Imaging the M87 Black Hole is like trying to see something that is by definition impossible to see.
The Event Horizon telescope (EHT) is an array of eight ground-based radio telescopes forming a computational telescope the size of the earth, studing the universe with unprecedented sensitivity and resolution. The huge virtual telescope, which uses a technique called very-long-baseline interferometry (VLBI), has an angular resolution of 20 micro-arcseconds — enough to read a newspaper in New York from a sidewalk café in Paris!
A New View of the Universe: The groundwork for the EHT’s groundbreaking image had been laid 100 years earlier when Sir Arthur Eddington yielded the first observational support of Einstein’s theory of general relativity.
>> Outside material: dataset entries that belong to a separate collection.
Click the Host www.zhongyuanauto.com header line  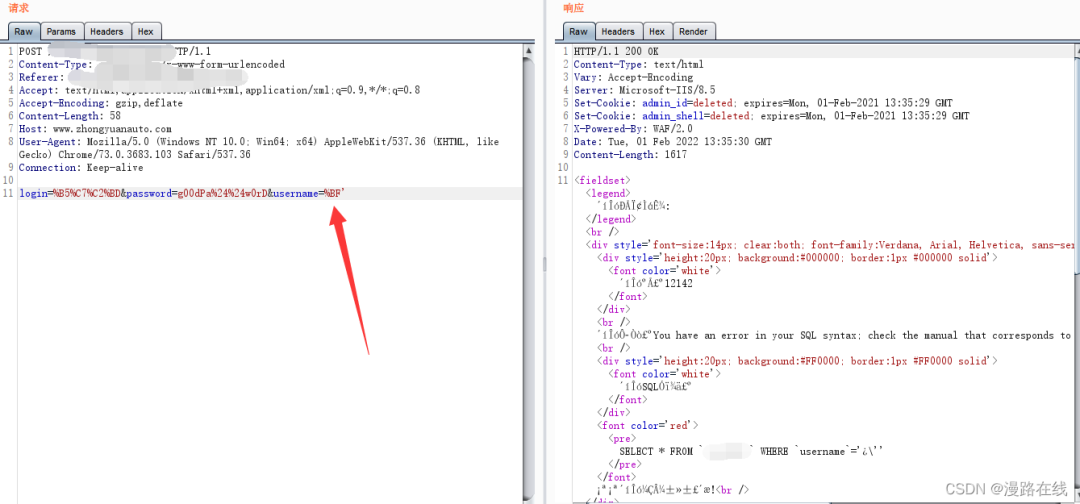pyautogui.click(x=95, y=129)
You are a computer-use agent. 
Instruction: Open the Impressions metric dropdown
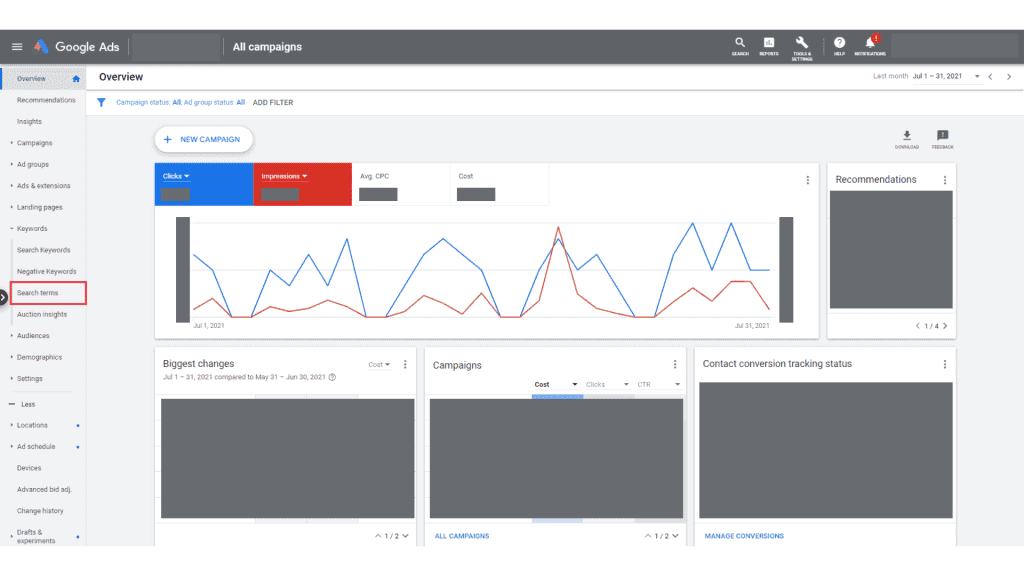(284, 176)
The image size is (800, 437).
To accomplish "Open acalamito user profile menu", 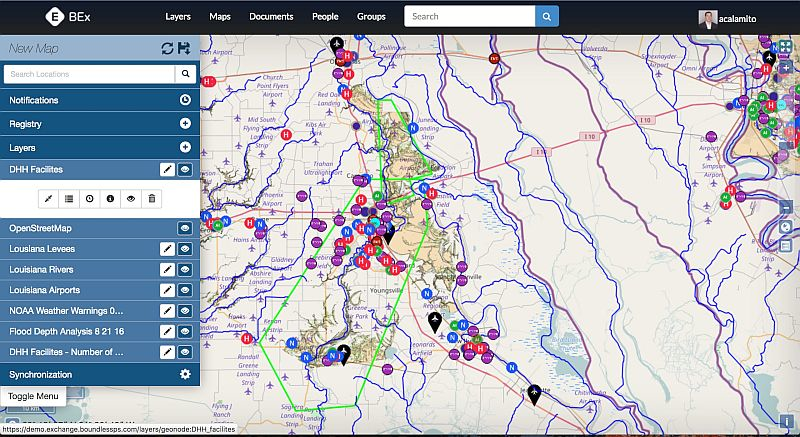I will click(736, 17).
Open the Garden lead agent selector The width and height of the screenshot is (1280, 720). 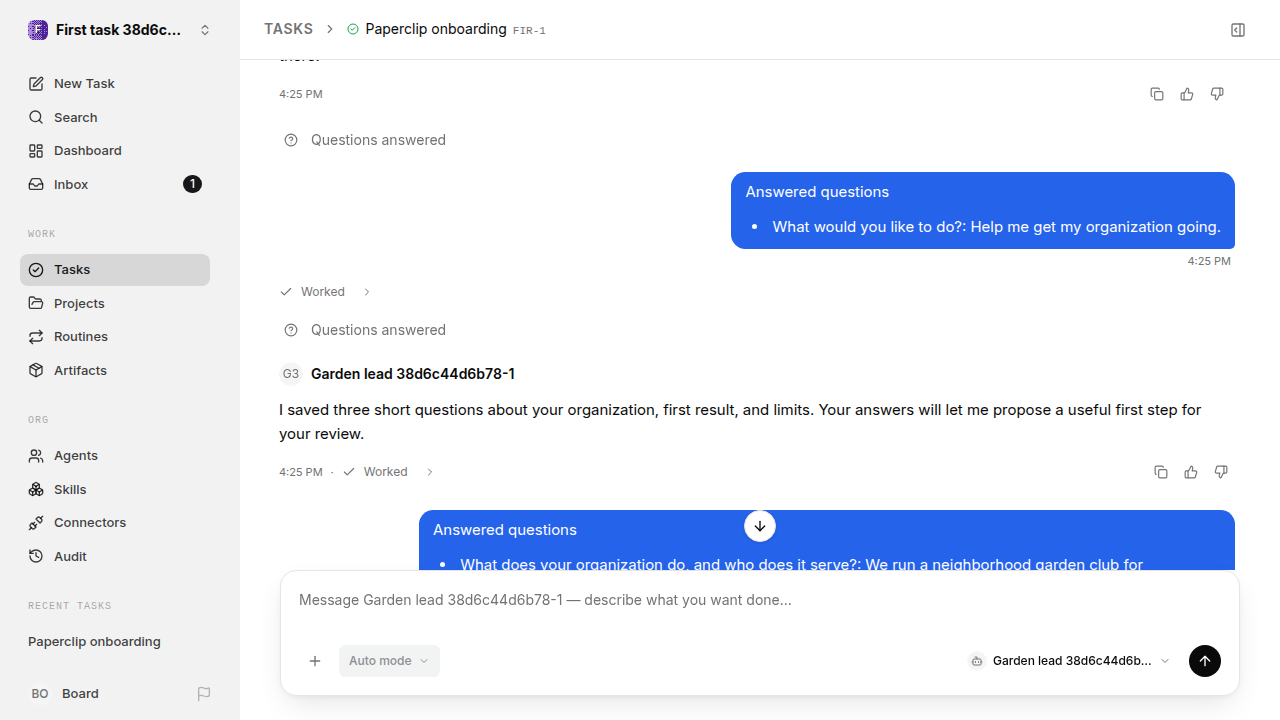click(1070, 661)
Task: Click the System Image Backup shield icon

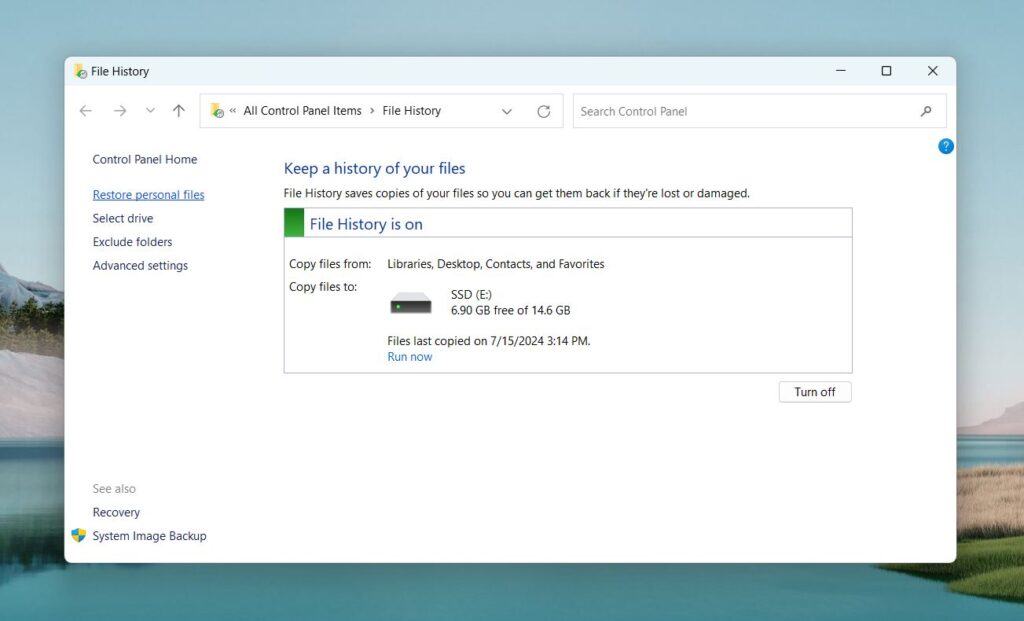Action: [78, 535]
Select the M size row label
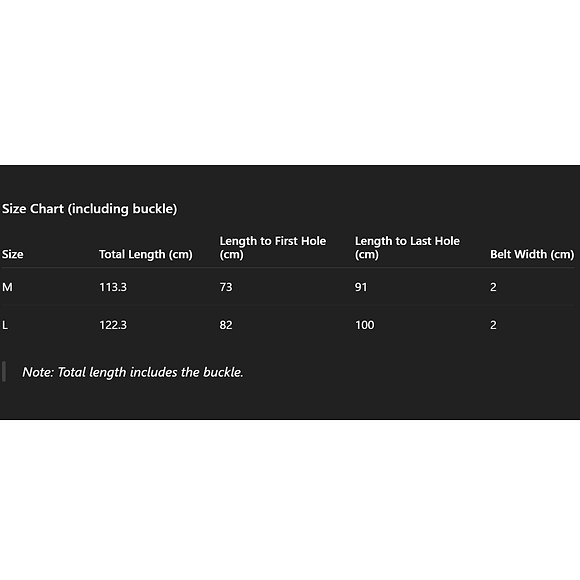 (x=7, y=287)

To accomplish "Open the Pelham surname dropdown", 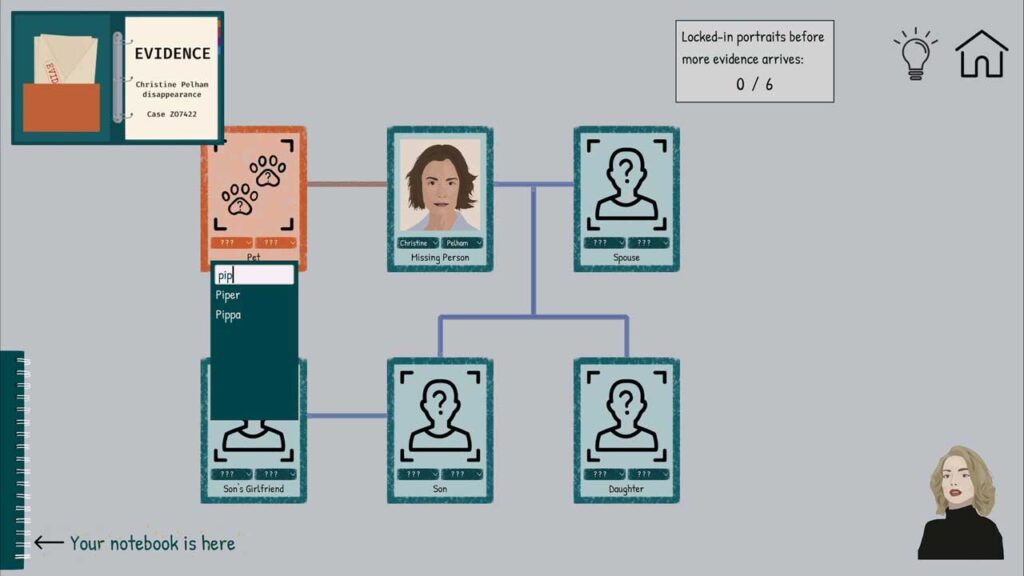I will [462, 243].
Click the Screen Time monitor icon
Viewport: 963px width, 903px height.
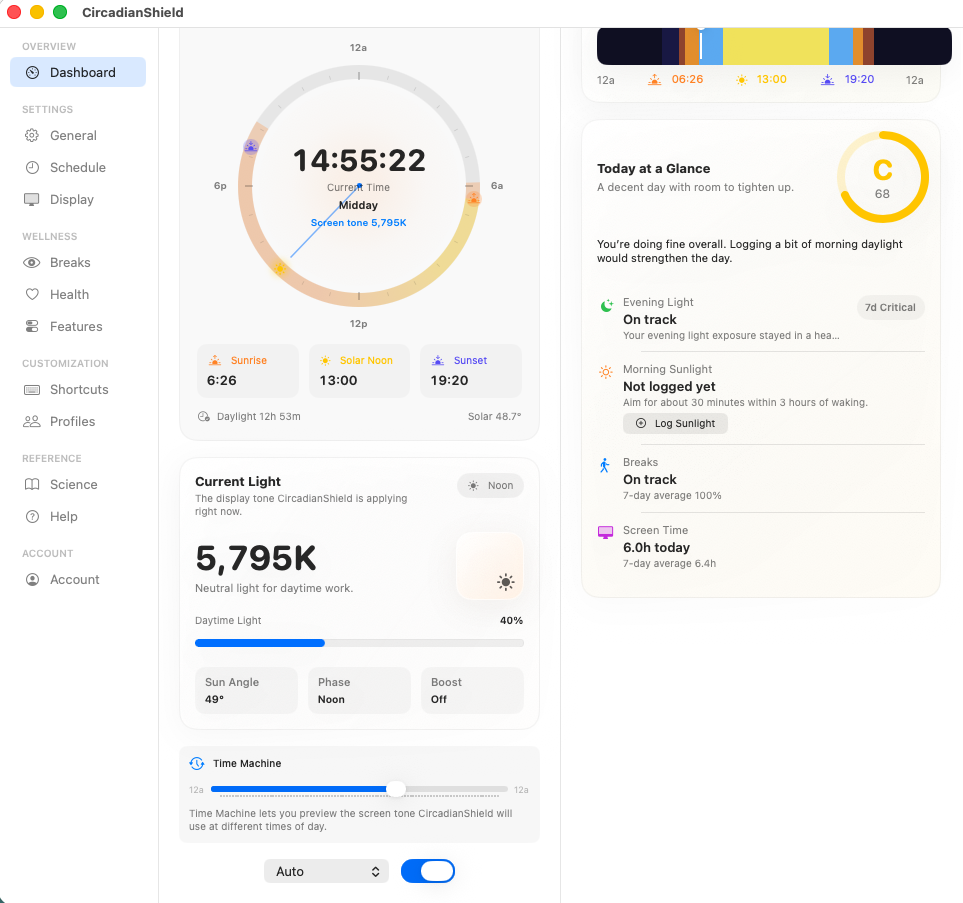(x=604, y=530)
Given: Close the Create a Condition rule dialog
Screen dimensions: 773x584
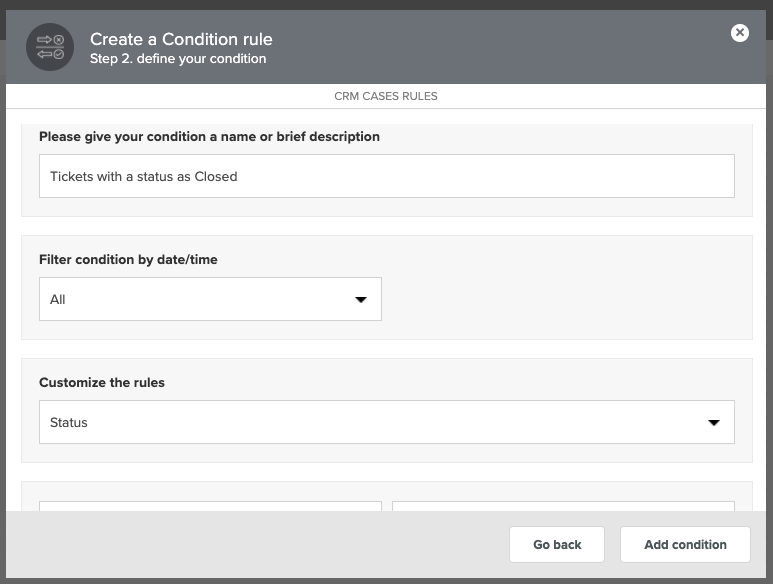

The Black Hole: EHT was trained on a supermassive black hole approximately 55 million light-years from Earth, lying at the center of the galaxy Messier 87 (M87) in the Virgo galaxy cluster. Its mass is 6.5 billion times the Sun’s. It had been studied for over 100 years, but never before had a black hole been visually observed.
Comparing Observations to Theory: From Einstein’s general theory of relativity, scientists expected to find a shadow-like region caused by gravitational bending and capture of light. Scientists could use it to measure the black hole’s enormous mass.
Computational scale
EHT poses massive data-processing challenges, including rapid atmospheric phase fluctuations, large recording bandwidth, and telescopes that are widely dissimilar and geographically dispersed.
Too much information
Each day EHT generates over 350 terabytes of observations, stored on helium-filled hard drives. Reducing the volume and complexity of this much data is enormously difficult.
Into the unknown
When the goal is to see something never before seen, how can scientists be confident the image is correct?
What if there’s a problem with the data? Or perhaps an algorithm relies too heavily on a particular assumption. Will the image change drastically if a single parameter is changed?
The EHT collaboration met these challenges by having independent teams evaluate the data, using both established and cutting-edge image reconstruction techniques. When results proved consistent, they were combined to yield the first-of-a-kind image of the black hole.
Their work illustrates the role the scientific Python ecosystem plays in advancing science through collaborative data analysis.
For example, the eht-imaging
Python package provides tools for
simulating and performing image reconstruction on VLBI data.
NumPy is at the core of array data processing used
in this package, as illustrated by the partial software
dependency chart below.
Besides NumPy, many other packages, such as SciPy and Pandas, are part of the data processing pipeline for imaging the black hole. The standard astronomical file formats and time/coordinate transformations were handled by Astropy, while Matplotlib was used in visualizing data throughout the analysis pipeline, including the generation of the final image of the black hole.
The efficient and adaptable n-dimensional array that is NumPy’s central feature enabled researchers to manipulate large numerical datasets, providing a foundation for the first-ever image of a black hole. A landmark moment in science, it gives stunning visual evidence of Einstein’s theory. The achievement encompasses not only technological breakthroughs but also international collaboration among over 200 scientists and some of the world’s best radio observatories. Innovative algorithms and data processing techniques, improving upon existing astronomical models, helped unfold a mystery of the universe.